- [WHAT YOU NEED TO DO] Output each record exactly as given. Leave out every picture.

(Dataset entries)
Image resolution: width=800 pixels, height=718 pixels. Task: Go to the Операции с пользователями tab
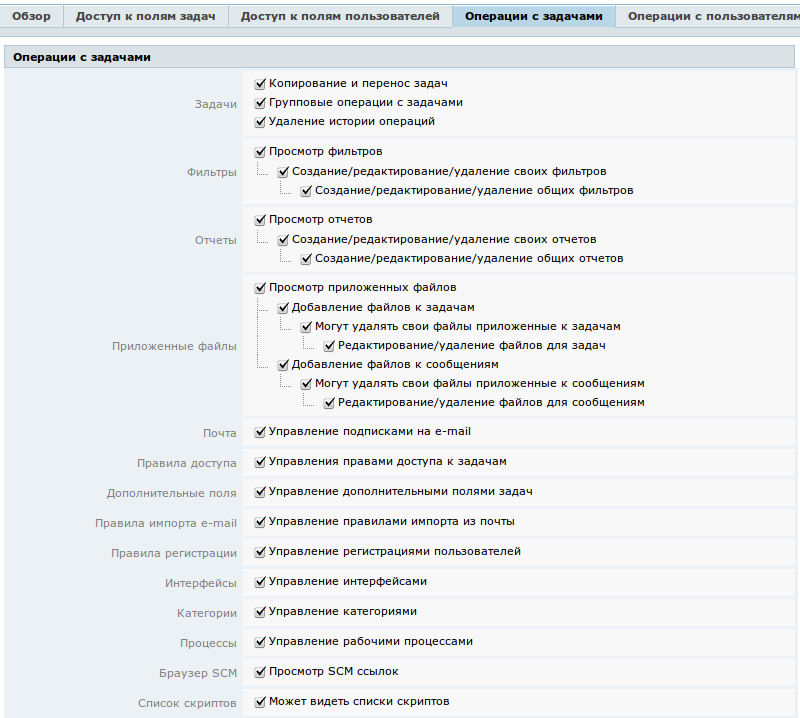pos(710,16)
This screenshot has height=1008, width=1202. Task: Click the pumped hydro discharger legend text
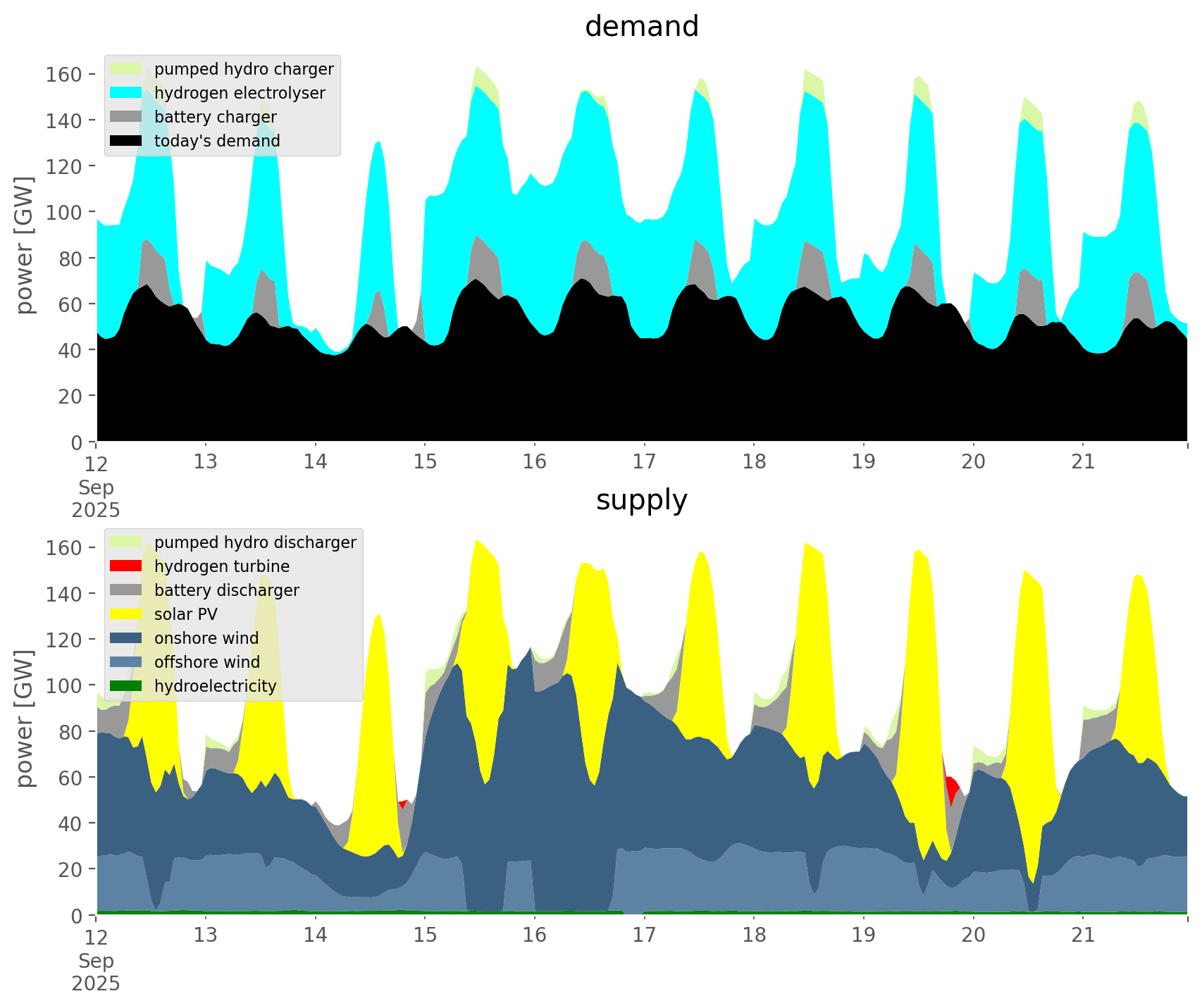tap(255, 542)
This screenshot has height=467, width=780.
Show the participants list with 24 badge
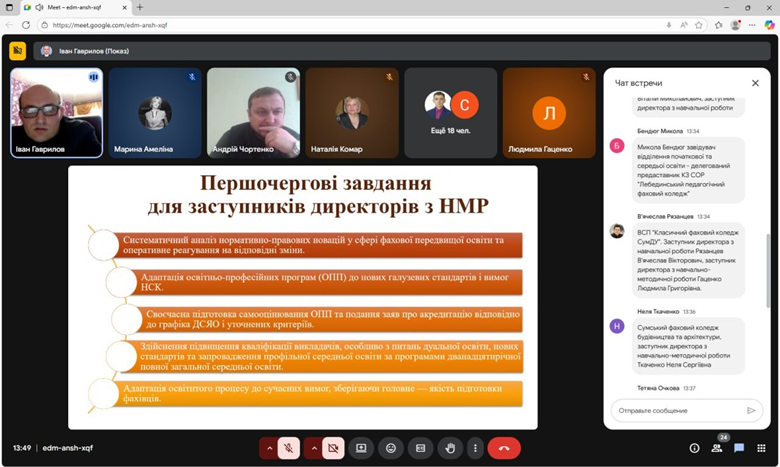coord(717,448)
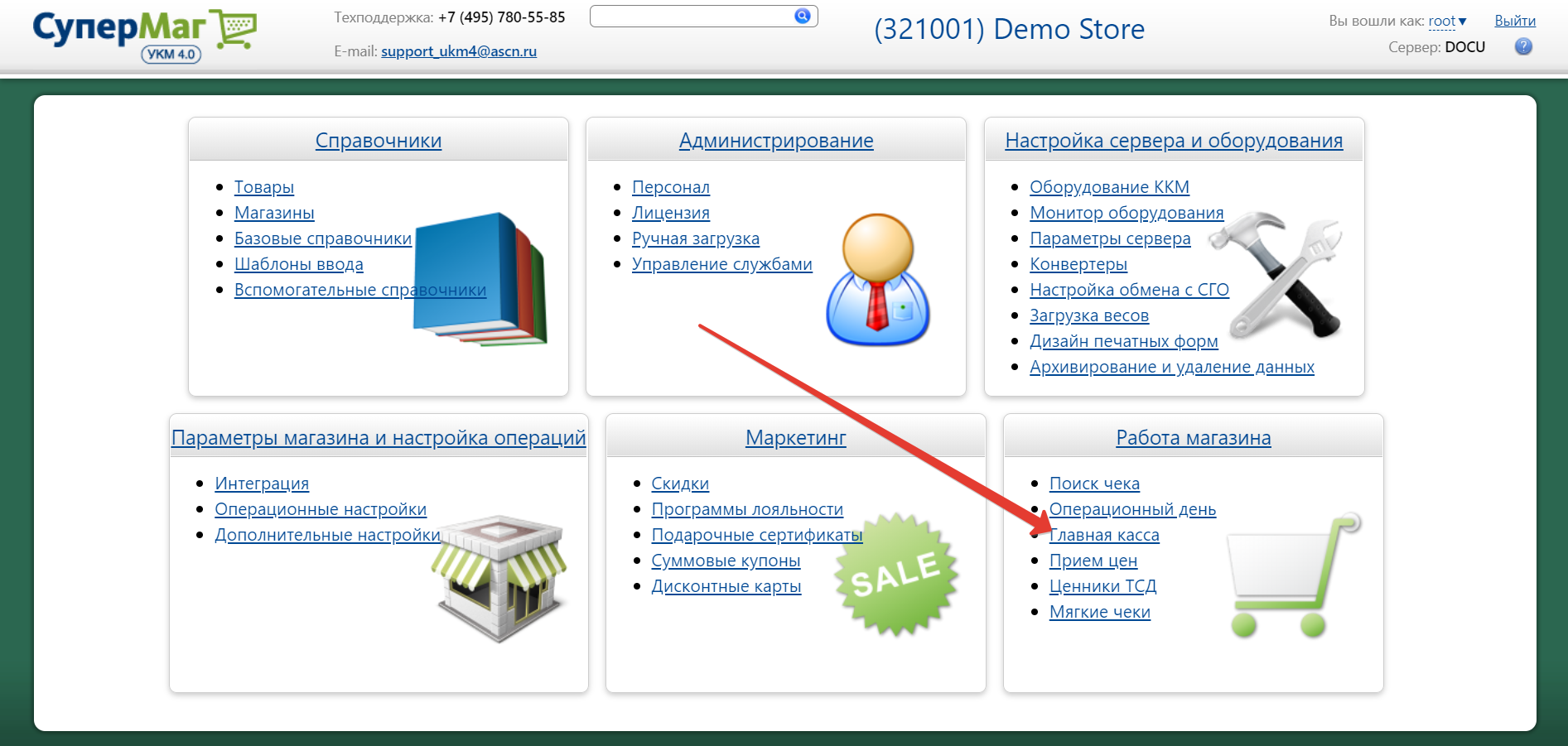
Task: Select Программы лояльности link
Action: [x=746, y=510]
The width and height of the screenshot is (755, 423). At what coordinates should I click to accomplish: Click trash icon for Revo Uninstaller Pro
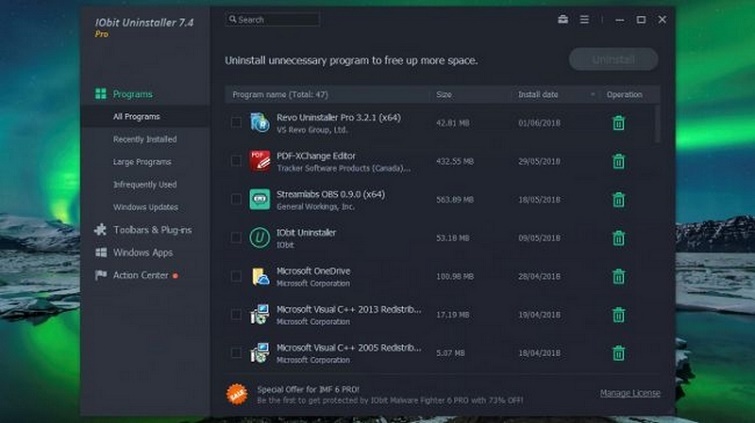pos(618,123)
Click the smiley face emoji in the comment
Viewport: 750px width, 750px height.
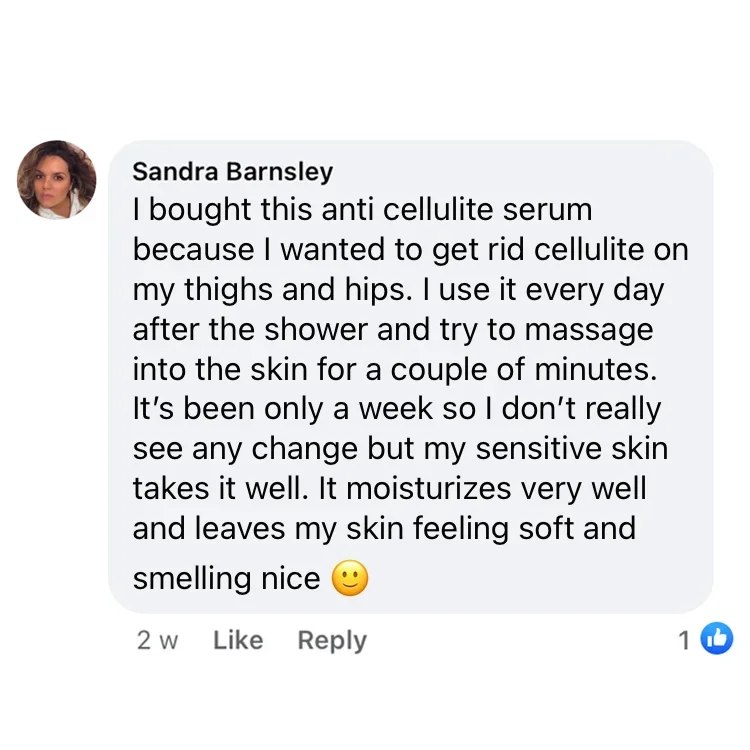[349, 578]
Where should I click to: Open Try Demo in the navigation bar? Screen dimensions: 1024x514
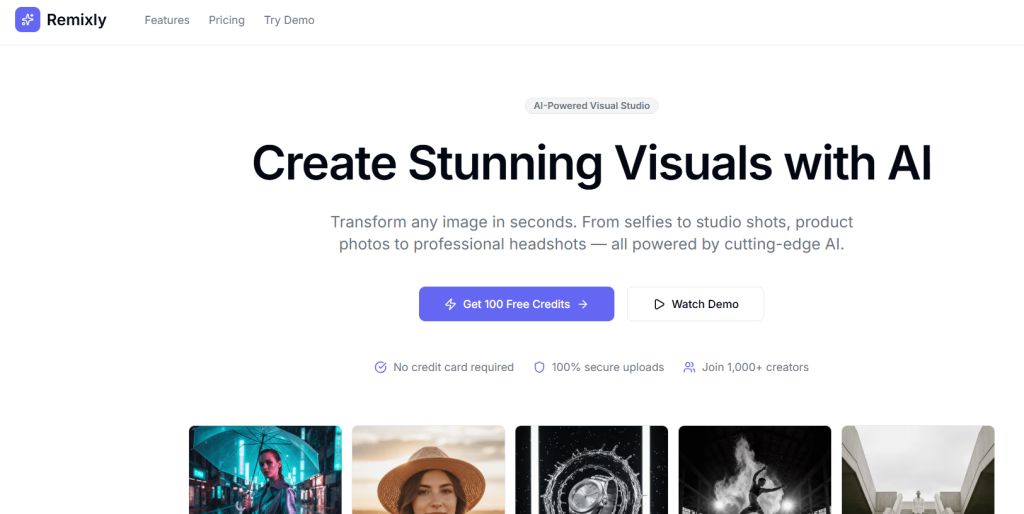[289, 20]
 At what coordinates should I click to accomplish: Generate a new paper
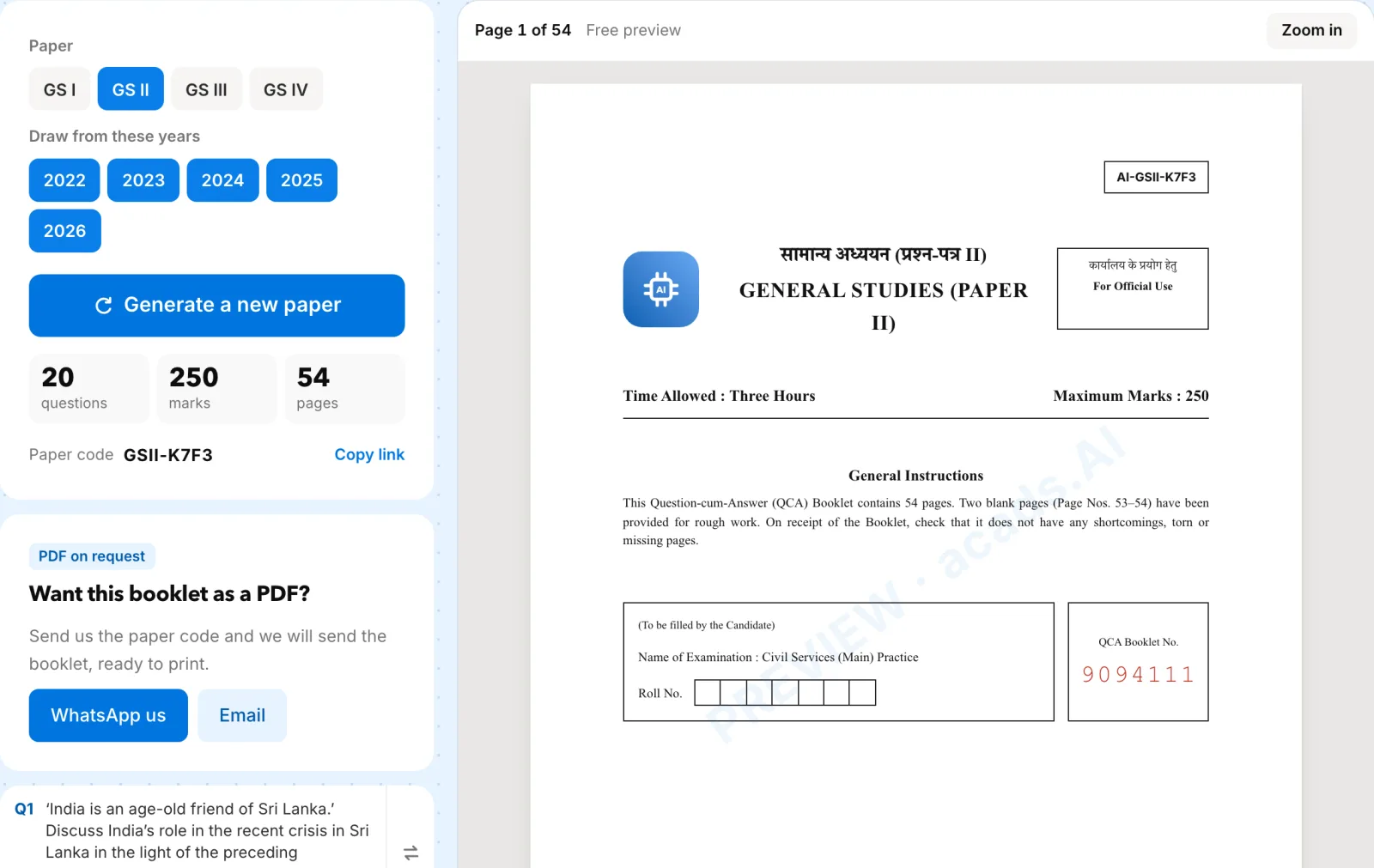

- [ANSWER TO THIS EXERCISE]
Image resolution: width=800 pixels, height=718 pixels. Task: Go to the Операции с пользователями tab
pos(710,16)
This screenshot has height=1008, width=1202. Task: Click the pumped hydro discharger legend text
tap(255, 542)
This screenshot has height=467, width=780.
Show the participants list with 24 badge
coord(717,448)
Task: Select Программы лояльности link
Action: [x=746, y=510]
The width and height of the screenshot is (755, 423). At what coordinates should I click to accomplish: Click trash icon for Revo Uninstaller Pro
pos(618,123)
Click the smiley face emoji in the comment
Viewport: 750px width, 750px height.
[349, 578]
Where should I click to: Open Try Demo in the navigation bar? Screen dimensions: 1024x514
[289, 20]
 At what coordinates should I click to accomplish: Generate a new paper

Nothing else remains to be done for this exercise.